I'll focus this answer on the AWS portion of the setup, as OpenVPN configuration steps are widely available. In your case, you are looking for a Site-to-Site OpenVPN configuration from on-prem to AWS. There's a good tutorial on https://openvpn.net/vpn-server-resources/site-to-site-routing-explained-in-detail/ about the OpenVPN-side of the configuration. Some extra details for OpenVPN configuration on AWS can be found on https://stackoverflow.com/a/19976330/891772 (while a bit outdated and old screenshots, most steps are still valid).
Network
You should place your AWS OpenVPN in a "public subnet" (let's call it ovpn-subnet and give it a 192.168.255.0/24
range) on your VPC (https://docs.aws.amazon.com/vpc/latest/userguide/VPC_Scenario3.html). A public subnet is just a subnet where the Route Table's default destination (0.0.0.0/0
) goes to an Internet Gateway. This will allow your AWS OpenVPN sitting on AWS to go out to the internet, and eventually reach out your on-premises IP.
Besides that subnet, you should also have subnet(s) to place your client servers on AWS. Let's call them client-subnet1 (192.168.0.0/24
) and client-subnet2 (192.168.1.0/24
). Note: they can be collectively represented as 192.168.0.0/23
. Make sure your AWS OpenVPN security group allows only traffic from servers on 192.168.0.0/23
, besides from your on-prem OpenVPN.
I'll also assume you have another EC2 instance deployed to the same VPC/subnet as your OpenVPN server, so it makes easier to start testing -- you can start to spread things out after you are confident with your simple setup.
Configuration
The most important thing that you need on your AWS OpenVPN server is to disable the source/destination check. This is a security feature normally enabled on AWS, that prevents an EC2 server to receive packets not intended for that instance. In your case, since the server is acting like a Firewall/Router/Gateway/NAT Gateway, it needs to receive packets not intended to it. In summary: go to your EC2 Console, find your OpenVPN server, select Actions > Networking, Change Source/Dest. Check., and confirm you want to disable it.

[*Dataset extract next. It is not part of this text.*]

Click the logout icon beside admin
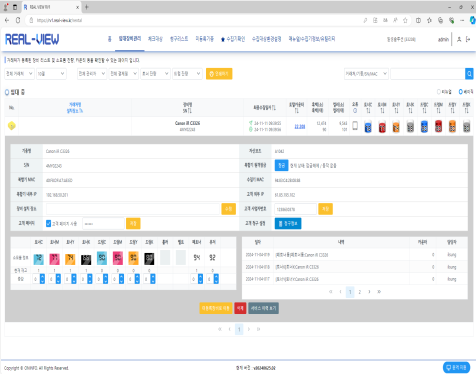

The next thing is to configure a Route Table on your VPC that sends traffic to your OpenVPN server. Details are in the same AWS docs, under the "Updating the main route table" item. Just make sure you have a separate Route Table for these clients subnets from the OpenVPN subnet (since you want the OpenVPN traffic to go through Internet, and clients to go through your VPN). For that, you'll go to your VPC Console, select "Route Table", create a new Route Table and associate with the client subnets 1 and 2. Once on you are on the Route Table page, select the "Routes" tab, click "Edit routes" and select to "Add route". The "Destination" field should be filled with the CIDR block for your on-premises network (maybe 10.8.0.0/16
?), for "Target" you should select Instance and then select your OpenVPN instance ID. If your OpenVPN instance is not shown in the list, make sure you followed the disable source/destination checks.
Checkpoint
At this point, you basically created a rule on your VPC's router that says "any packet going to 10.8.0.0/16
network should not be handled within AWS, rather sent to this EC2 instance". It's your role to configure the OpenVPN instance to actually reach your on-premises network.
Test
At this point, you can try to login to your test EC2 instance and communicate with your on-prem services.